A CHURCH bell will toll 168 times to mark the 100th anniversary of one of region’s worst coal mining disasters.
A service will take place 100 years to the moment after the explosion ripped through West Stanley Colliery, in County Durham, on February, 16, 1909.
Two events have been organised to commemorate the lives of the 168 men and boys who perished in the tragedy.
On Monday, February 16, a service will be held at the site of the tragedy. Derwentside District Council has organised the service of commemoration, at 3.15pm, next to the pit wheel memorial to the dead, near to the King’s Head playing fields in the town.

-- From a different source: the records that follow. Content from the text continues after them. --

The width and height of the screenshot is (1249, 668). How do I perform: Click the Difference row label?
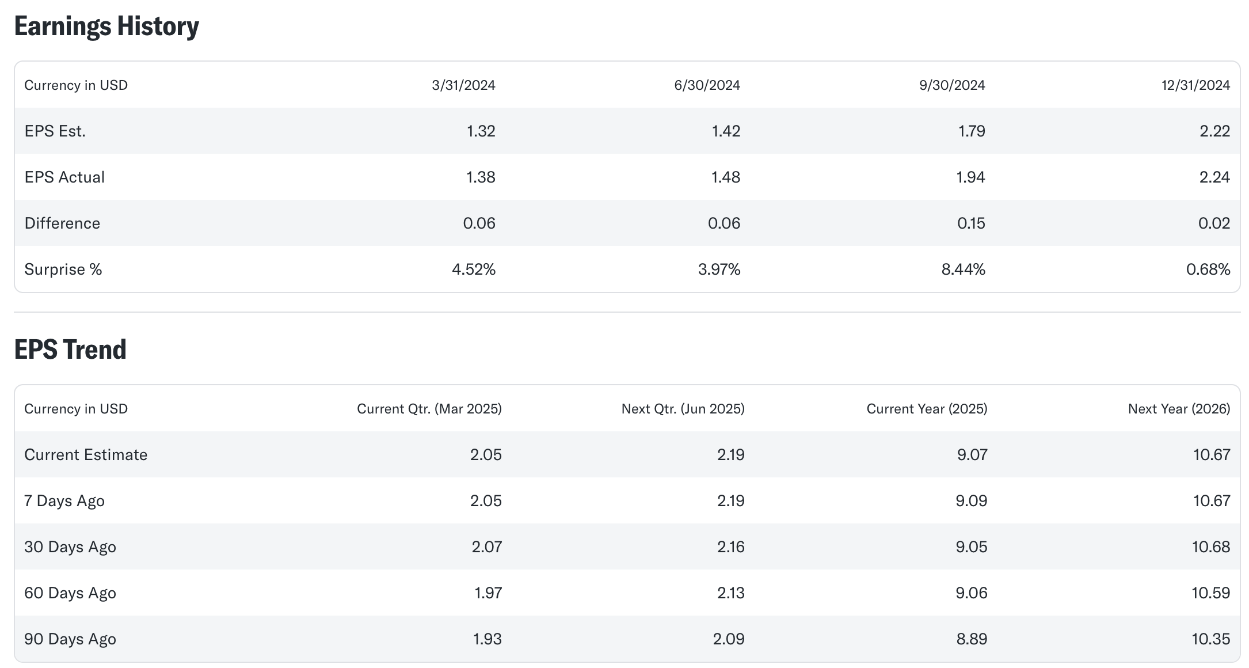point(62,223)
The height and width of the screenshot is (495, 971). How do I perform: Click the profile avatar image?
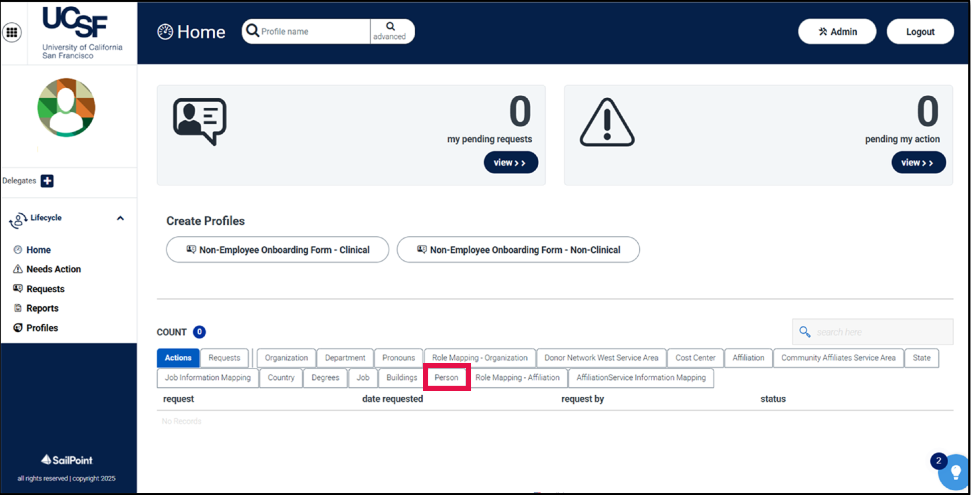[x=66, y=108]
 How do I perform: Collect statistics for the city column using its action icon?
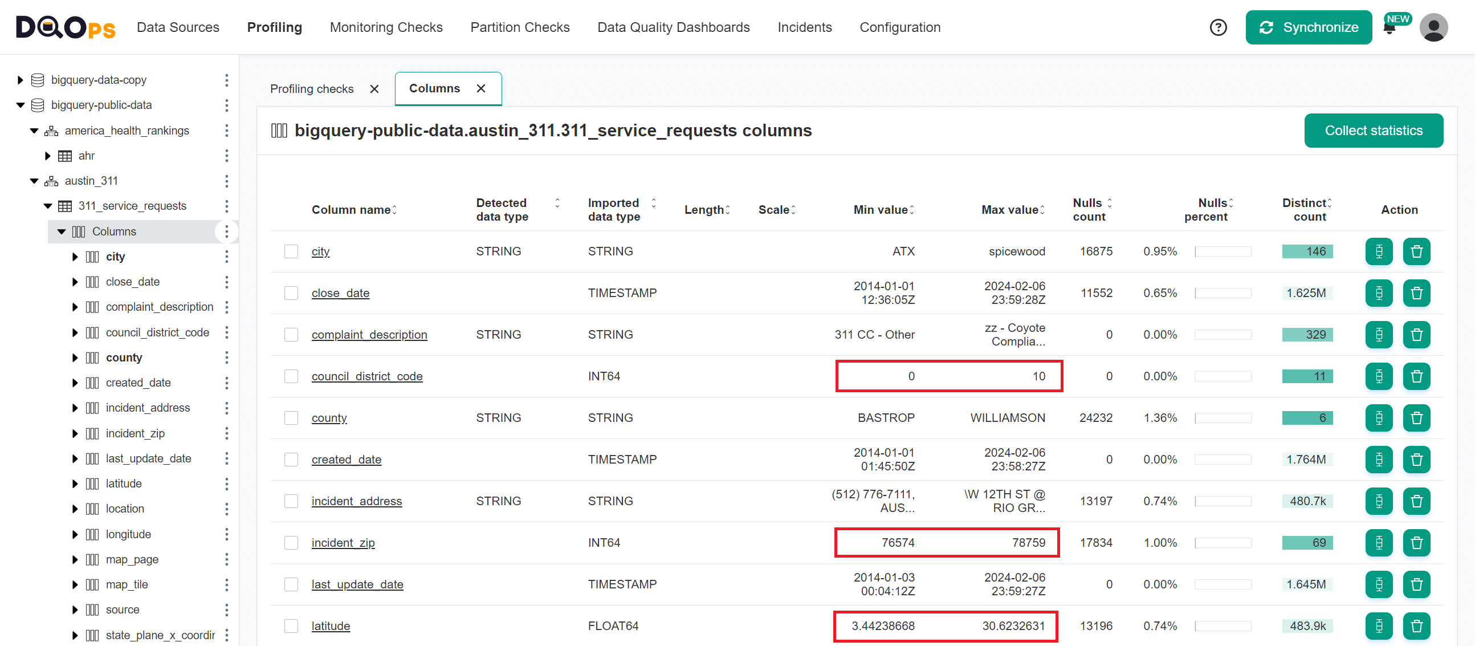pyautogui.click(x=1379, y=251)
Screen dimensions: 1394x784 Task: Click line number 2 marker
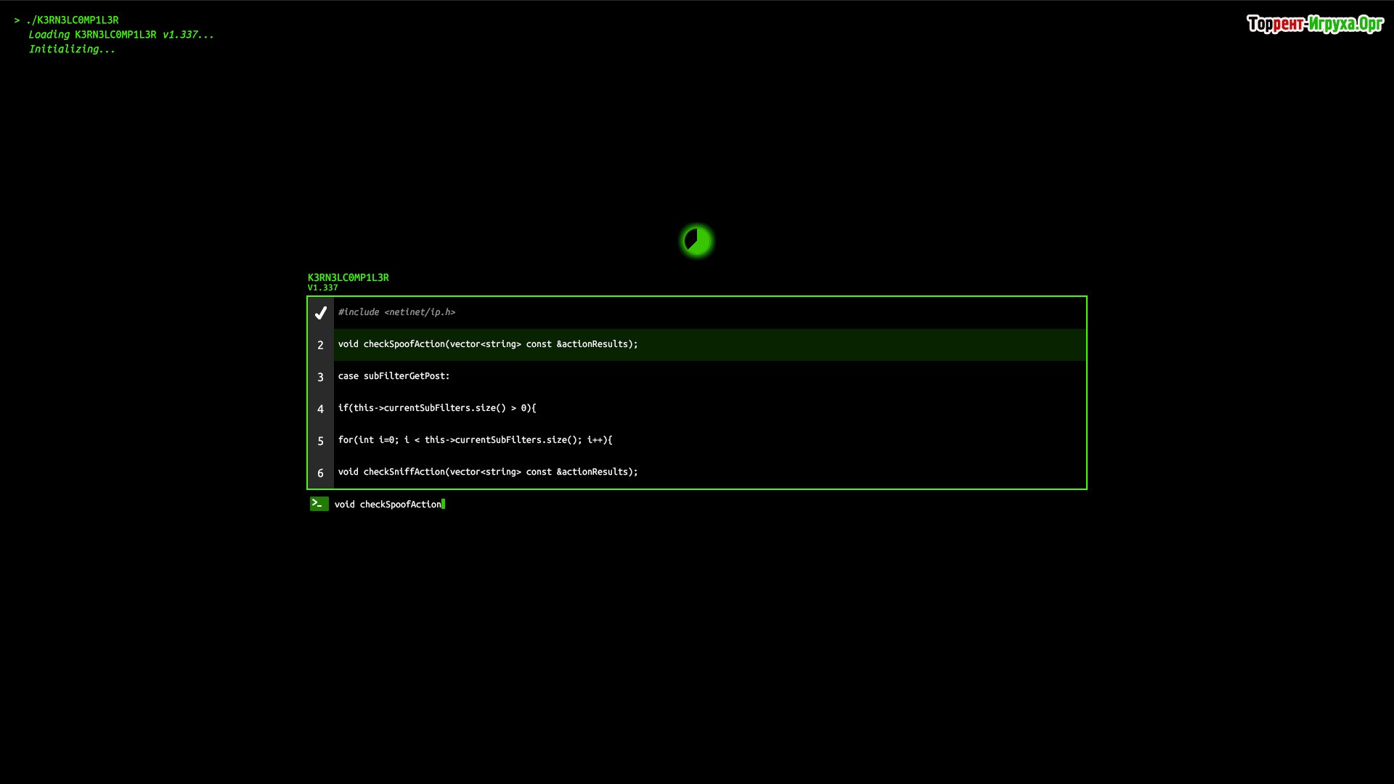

The memorial, which was opened in 1995 by former Newcastle United manager Kevin Keegan, whose grandfather, Frank, was one of more than 30 men who survived the blast and risked his life by going to help others escape, has been refurbished and restored by the council over the past few months.
A marquee is being put up over the memorial, which will be open sided to let as many people as possible take part.
During the service, bugles from the South Shields branch of the Durham Light Infantry Association will play the Last Post, before the bell of nearby St Andrew’s Church is rung 168 times. A two-minute silence will be held.
Meanwhile local historians Jack Hair and Bob Drake have organised a centenary memorial service, which will be held at St Andrew’s Church on Saturday at noon.
Mr Hair, of Mandela Close, Stanley, said: “This is to pay tribute to the men and boys who lost their lives in that disaster and all of those who were killed or injured in mining accidents.”
The Rt Rev Mark Bryant, Bishop of Jarrow, will give an address at the service. Music will be provided by Craghead Colliery Band, with singing from Annfield Plain Gleemen Male Voice Choir.